A symbol is a name associated with a type (object), variable or function. It may be defined as a global variable (top-level), or as part of an object definition or code block. As definitions and code blocks can be defined recursively, a symbol can therefore be considered to be on a 'level', which essentially means the number of unclosed square brackets that precede the declaration of a symbol. Each symbol also has a scope associated with it - this is either global or until the closing square bracket that terminates the level that the symbol was declared on.

Symbol resolution and constant evaluation

In many languages it is a usual requirement that a function, type or global variable must be declared before use. This language is unusual in that it specifically allows these constructs to be used before they are declared. No checks on the existance of symbols can therefore be made before all code has been analysed (and in later versions of the compiler, also until all symbol tables have been loaded). Symbol resolution is therefore performed after the files have been parsed.

The first phase of symbol resolution is to check for any errors in the tables produced by the parser. In particular, no two named objects should have the same name. That is, no type should share a name with a variable or function defined at the same level as the original definition. In addition, no symbol should have a name that is a reserved word, but this condition should be noticed as a syntax error by the parser.

The next phase is to discover which declaration each symbol reference in the parsed code refers to. A reference also has a level and scope at which it appears (worked out in the same way that a declaration's level is). The reference is resolved to be a symbol with the correct name that is in the same scope as the reference and on the highest possible level. The only error that can be produced by this phase is the case where a symbol that is not defined is referred to.

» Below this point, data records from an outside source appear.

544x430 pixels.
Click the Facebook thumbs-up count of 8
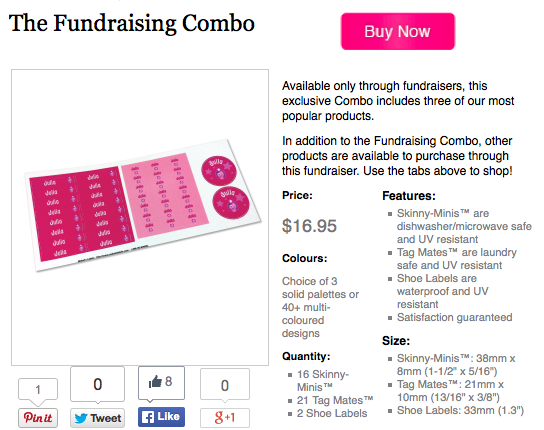point(161,382)

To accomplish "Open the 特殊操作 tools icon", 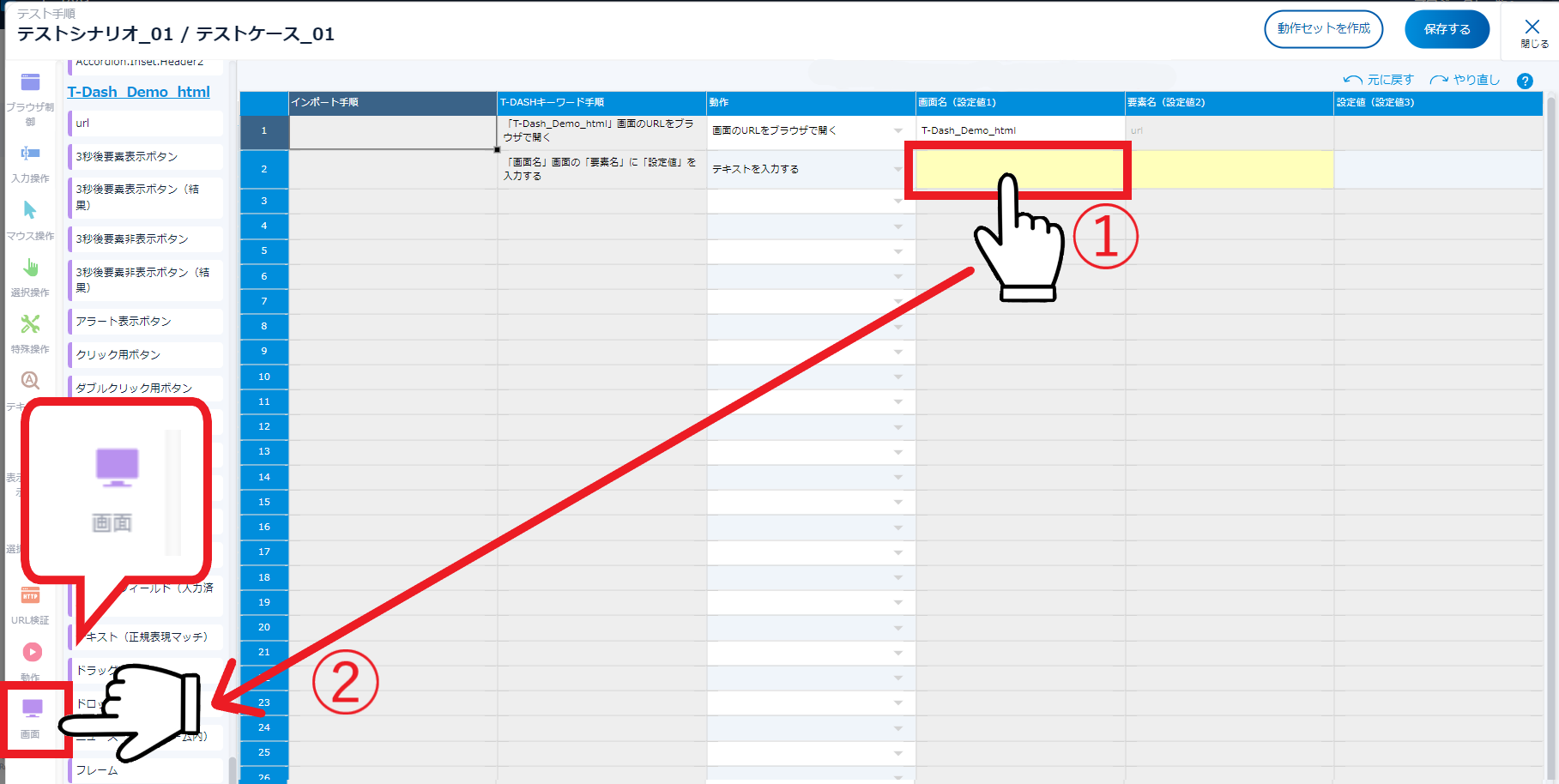I will pos(30,324).
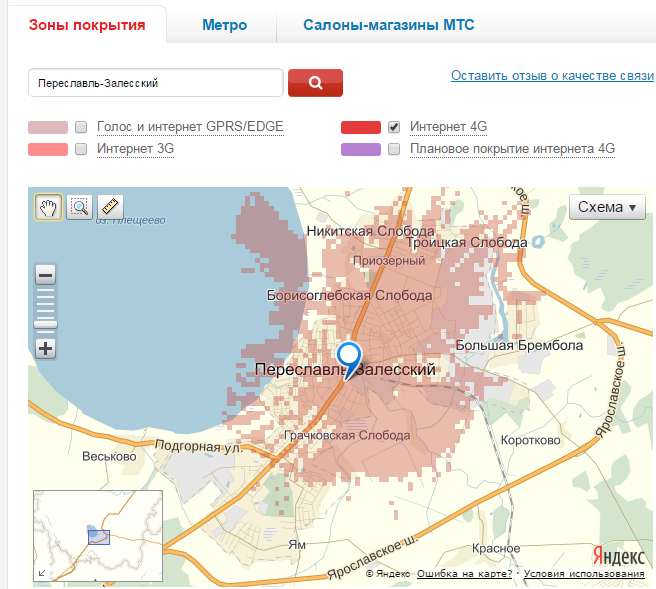Uncheck the Интернет 4G checkbox
Screen dimensions: 656x589
[x=394, y=127]
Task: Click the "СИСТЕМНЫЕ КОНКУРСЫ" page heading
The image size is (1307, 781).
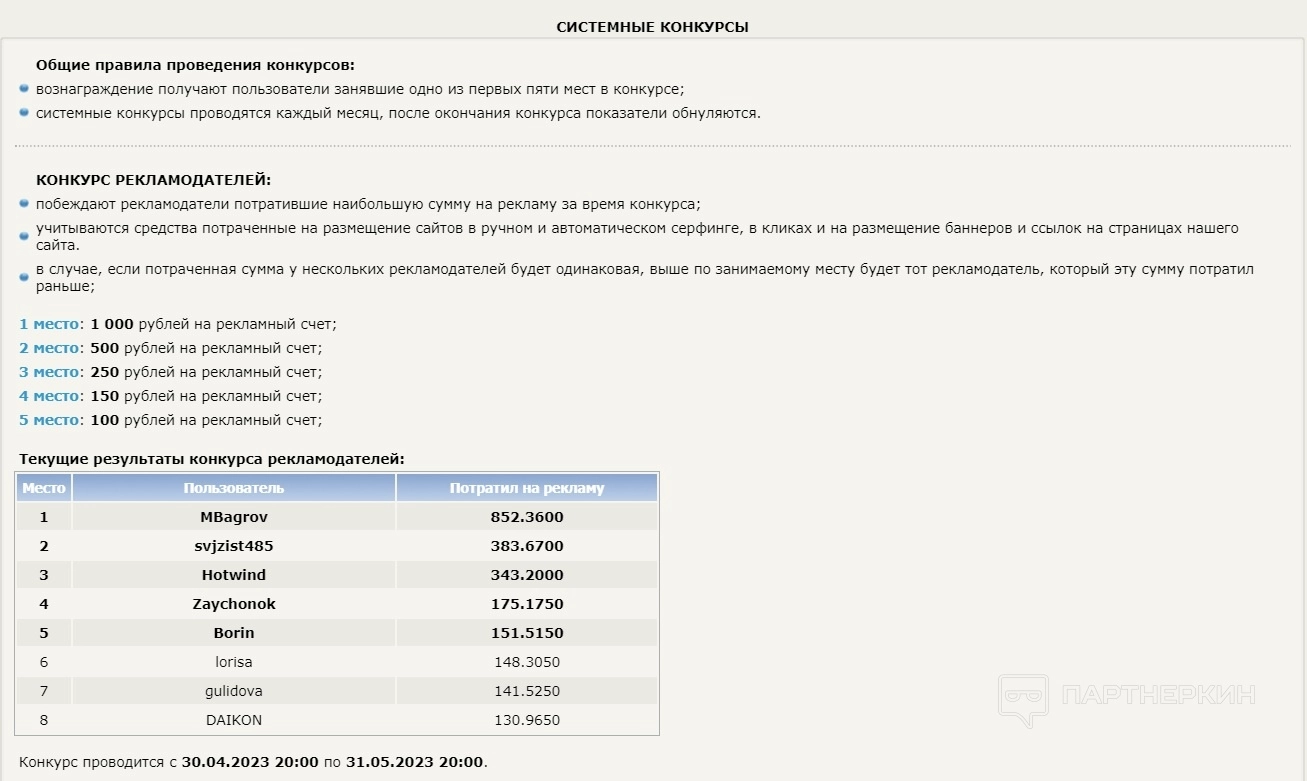Action: click(652, 27)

Several constructs allow the use of symbols defined in other objects (for example, the function foo.bar()). In these cases, the leftmost symbol reference is in the scope of the enclosing block, and the reference to the right of it is in the scope of the type definition of the left reference. Scope changes in a similar manner for symbols that are further to the right, and is resolved in a left-to-right fashion.

The parser will also produce expressions for the values of constants. Constants cannot have any value that includes a variable or function of any sort, so the next phase of compilation will evaluate the constants to a single value. It is an error to find a constant that contains any variable or function, and it is also an error to find a constant that in some way refers to itself - for instance, as in the following code:

constant a = b+12;
constant b = a*24;

which is syntactically correct, but nonsense from a semantic point of view.

Intermediate code design

The nature of the design of the bytecode itself makes it a very appropriate language to use in the definition of the intermediate code produced by the compiler. However, the bytecode is not especially expressive, and it would simplify the design of the compiler considerably if it could include subexpressions as arguments to operations, and make references to as-yet unallocated symbols. The intermediate code will therefore have a tree structure, which is written down using a structure similar to LISP:

(MOVE (ADD (ADD #1 #2) #3) foo) - adds 3 to the result of 1+2, and stores the resulting value in a location specified by 'foo' (which is a resolved symbol).

This code would compile to:

ADD  #1 #2 -> (stack)
ADD  (stack) #3 -> (stack)
MOVE (stack) -> foo

although there are several obvious optimisations a compiler could make to this code. This design minimises the amount of work the compiler has to do converting the intermediate form of the code to the output form. An optimiser may want to store direct to a location rather than using the stack and MOVE. This form is written (ADD (ADD #1 #2) #3 -> foo), which is functionally equivalent to the above.